Laurie Blauner

Posted on August 22, 2011


Editor’s Pick


She shivered because of the cold. Then she shivered again at the sheer mystery of the bear that inhabited her spare bedroom. The bulbous, brown nose, green rimmed eyes, fist-like ears, the combinations of no and why. Her vigorous hands pulled her sweater tighter around her. The dank and powdery smell of children permeated everything, her sweater, the kitchen counter, the very walls themselves. She thought: even now my life has a need to say something. A ruinous headache had just risen behind her brow and stained her indolent list of things to do.

1) Food. We were merely vessels, she decided, in so many words. The bloody-looking strawberries given away at work dripped over her wrists, sweet and pulpy, frail. “Echo,” she called to the door frame. She cut dusty mold holes from the red flesh, the seeds mocking her. She was unironed as usual. Cereal wobbled in its milk like broken skin, the small spoon seesawing on the edge of the bowl. Sewed claws rested at the door jamb. A sniffing and huffing sound barely entered the kitchen, patting her on the back as if to remind her to hurry the breakfast. “Echo,” even louder now. Her hands red. Her life becoming a home movie. She hadn’t envisioned that.

When she had been younger, before work, there had been whole seasons of dumpster diving. Crushed tissues and coffee grinds at the bottom, bones rising into the air, the smell of sour meat, wet cellophane that clothed her fingers, fruit browned and nibbled, soft and full of questions.

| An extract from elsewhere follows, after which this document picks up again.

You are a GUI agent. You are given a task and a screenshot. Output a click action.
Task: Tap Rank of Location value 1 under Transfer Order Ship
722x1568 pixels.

It was time, all that time she had to give up now. Just offering days as if they were groceries someone else had picked out and finally bought. The stitched pads flopped across the floor. A bear yawn. The bear stretching, surveying the damage.

She waited for her own demise, the whining and complaints, but they weren’t forthcoming. Instead an outstretched paw on a spoon, the clank of metal along the rim like a warning.

“Good,” the hole for lips said at his mouth.

“Hurry,” she said smoothing her clothes with her palms. Not yet trying on variations of a good face.

And she whisked his disguise off his body. New eyes, ears, nose, same mouth. The little boy emerged. The rumpled bear, a pile of bear. And then it started, the terrible unraveling.

“No,” he yelled. “No,” and he was crying, then screaming. “My bear.” So much noise from such a tiny boy.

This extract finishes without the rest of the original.